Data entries

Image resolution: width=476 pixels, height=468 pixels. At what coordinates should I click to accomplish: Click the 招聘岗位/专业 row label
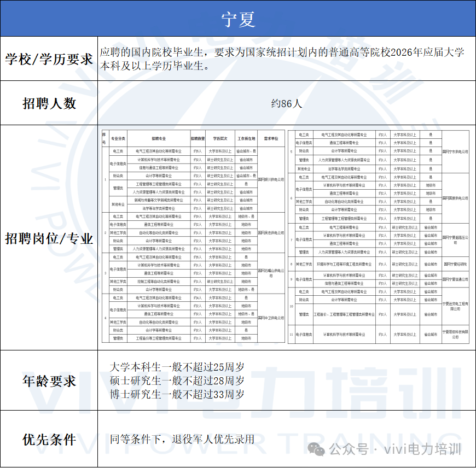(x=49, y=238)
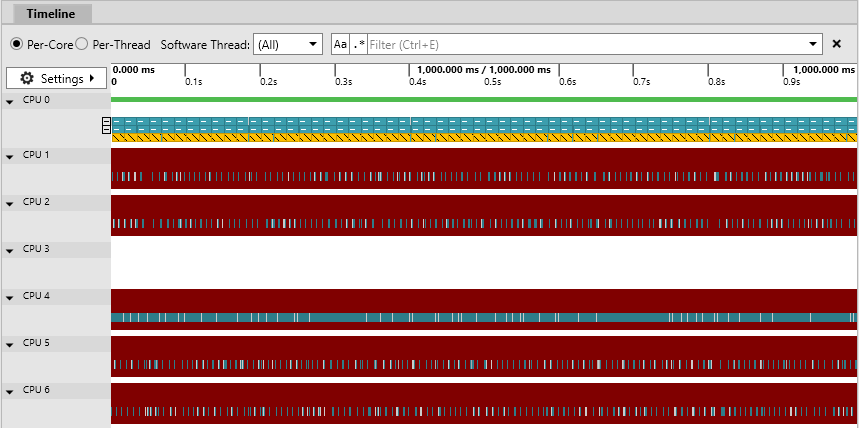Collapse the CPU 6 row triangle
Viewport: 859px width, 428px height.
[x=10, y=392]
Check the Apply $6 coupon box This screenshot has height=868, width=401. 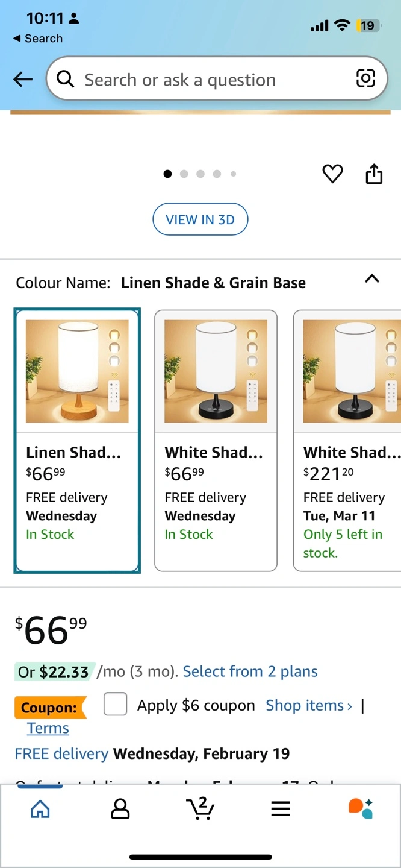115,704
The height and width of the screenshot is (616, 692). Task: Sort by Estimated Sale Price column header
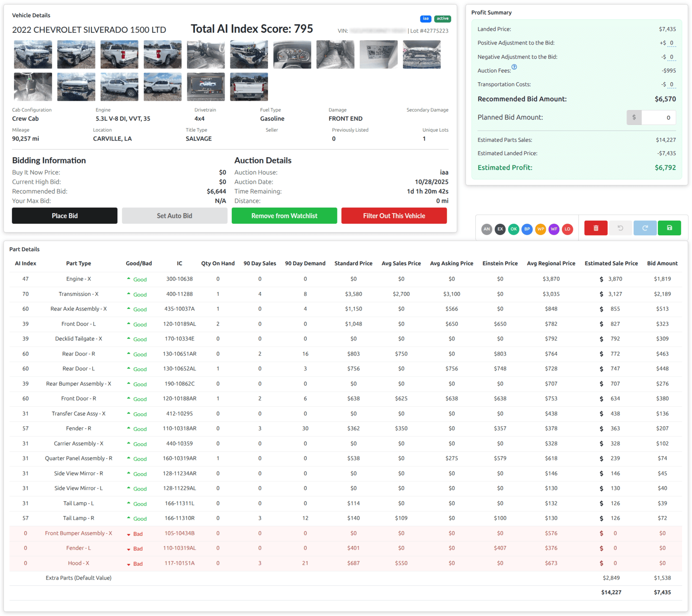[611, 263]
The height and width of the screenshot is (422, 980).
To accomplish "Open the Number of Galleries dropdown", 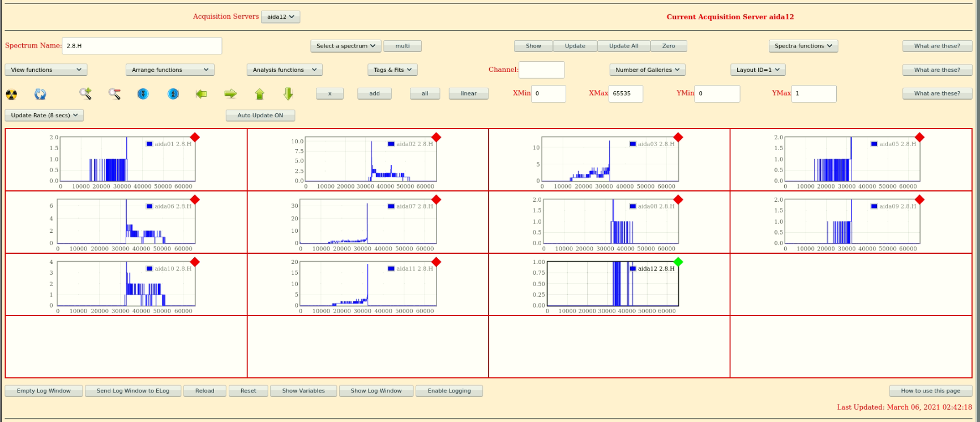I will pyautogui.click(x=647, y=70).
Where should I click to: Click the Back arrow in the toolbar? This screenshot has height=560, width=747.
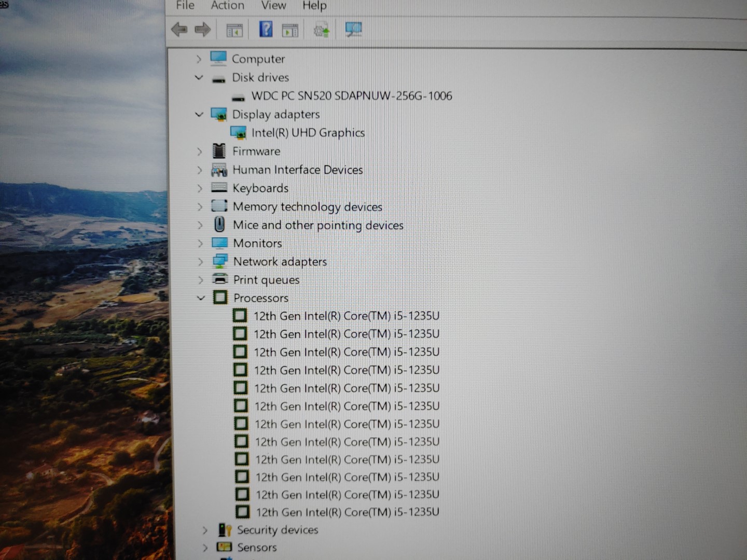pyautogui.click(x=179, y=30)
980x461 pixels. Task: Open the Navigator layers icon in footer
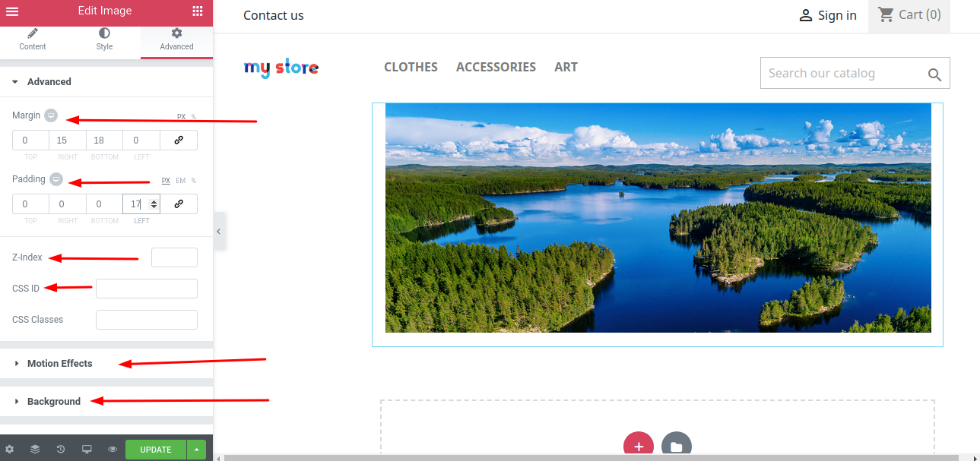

--

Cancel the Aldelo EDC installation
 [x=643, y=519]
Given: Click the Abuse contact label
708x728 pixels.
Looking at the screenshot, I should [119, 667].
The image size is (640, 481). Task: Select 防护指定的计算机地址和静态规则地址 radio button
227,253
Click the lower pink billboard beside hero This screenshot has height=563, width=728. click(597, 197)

* * *

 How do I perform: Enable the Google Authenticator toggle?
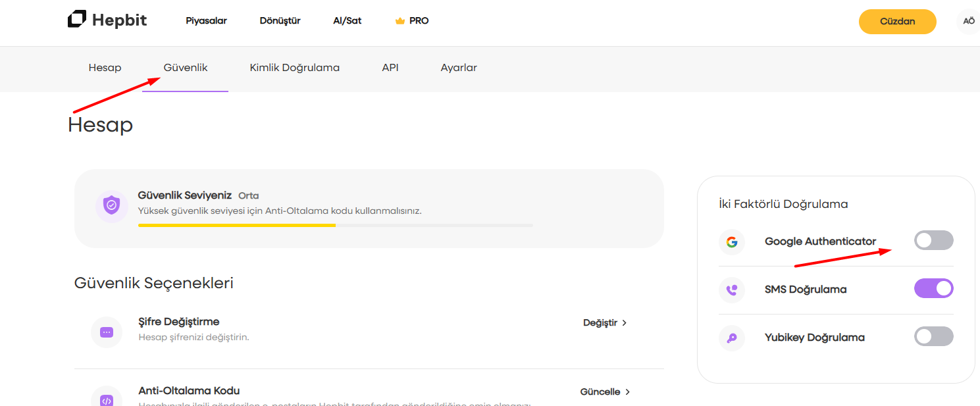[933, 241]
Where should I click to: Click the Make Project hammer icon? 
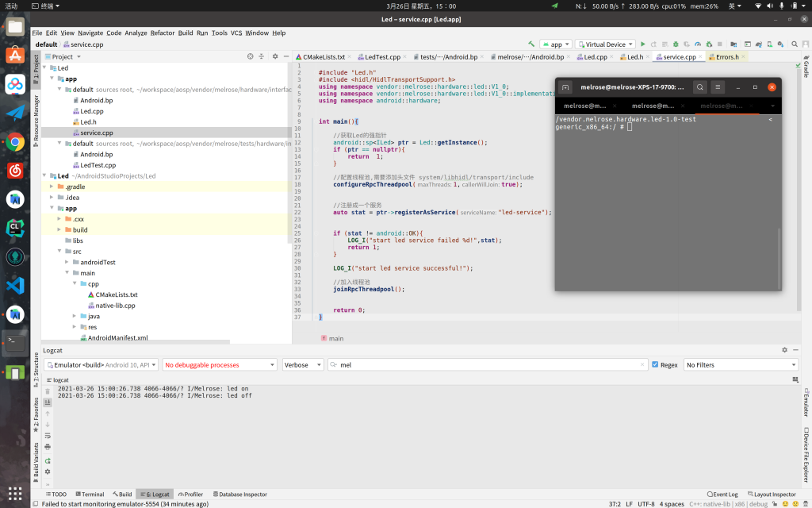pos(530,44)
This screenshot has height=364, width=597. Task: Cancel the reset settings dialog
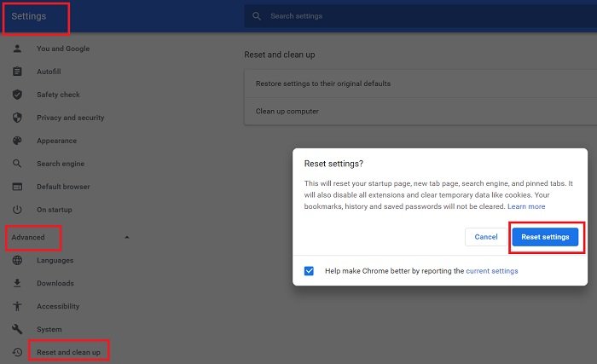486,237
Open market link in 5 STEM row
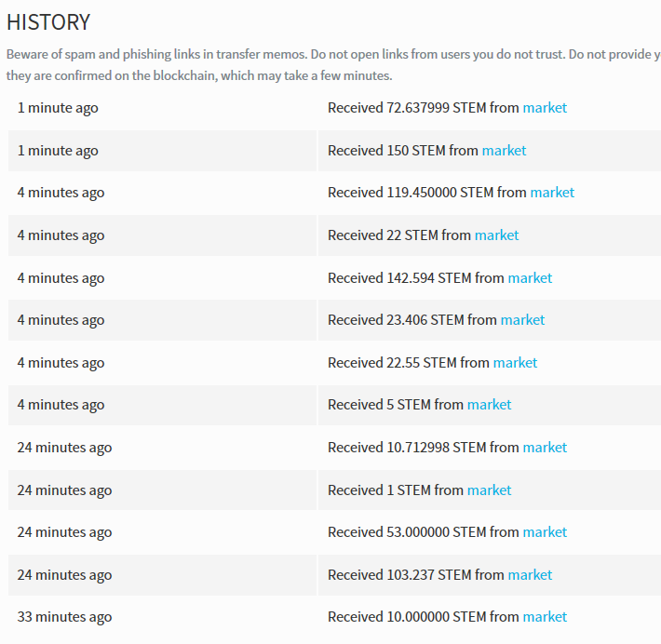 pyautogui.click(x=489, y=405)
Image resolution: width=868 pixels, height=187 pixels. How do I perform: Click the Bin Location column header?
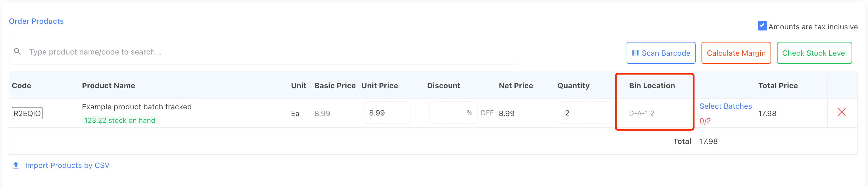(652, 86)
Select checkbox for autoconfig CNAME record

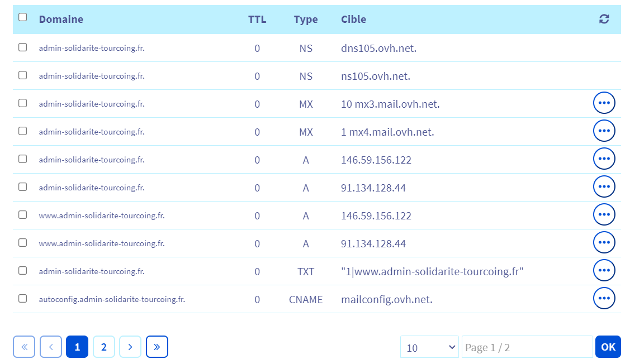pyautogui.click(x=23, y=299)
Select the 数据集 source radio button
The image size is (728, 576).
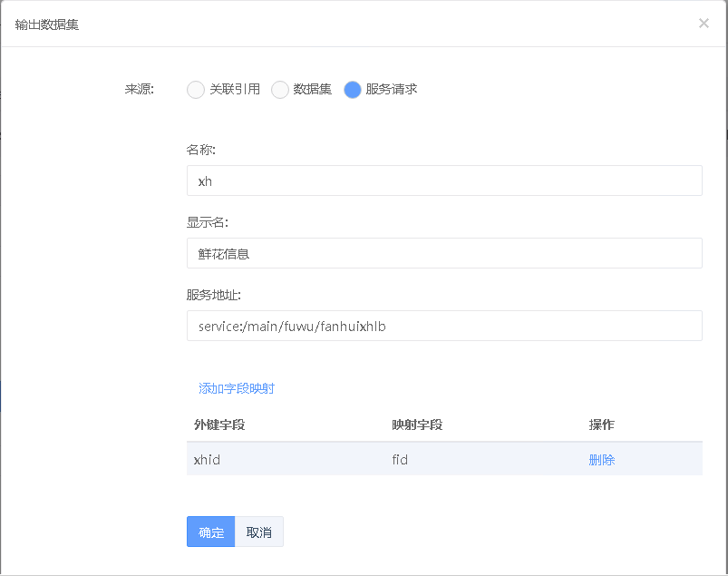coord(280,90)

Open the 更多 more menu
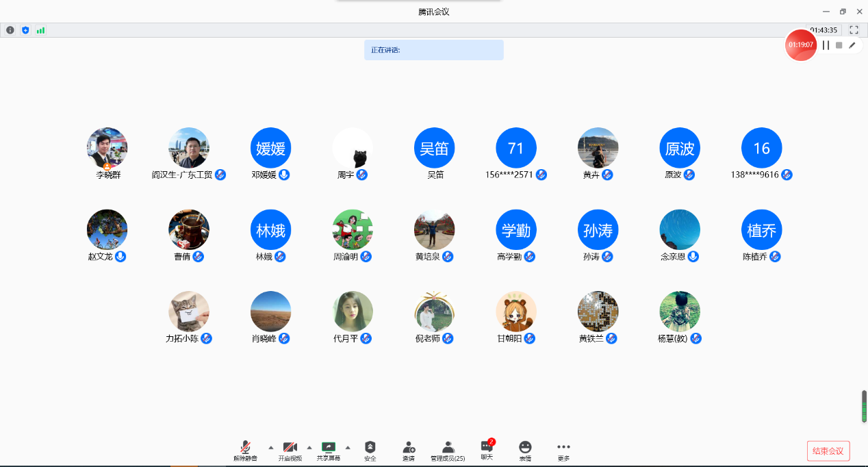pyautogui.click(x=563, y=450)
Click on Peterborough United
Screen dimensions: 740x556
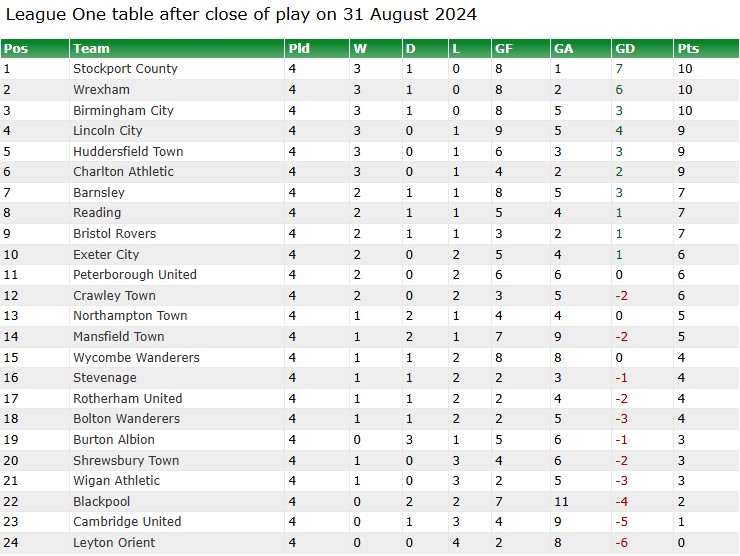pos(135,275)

§ **Required work**
For this task, write out exactly the lines of the entries above, starting at the line with "The image size is (640, 481)." and ending at the line with "Click the lower", both included, and no others.

§ **Answer space**
The image size is (640, 481). Task: Select 防护指定的计算机地址和静态规则地址 radio button
227,253
Click the lower pink billboard beside hero This screenshot has height=563, width=728. click(597, 197)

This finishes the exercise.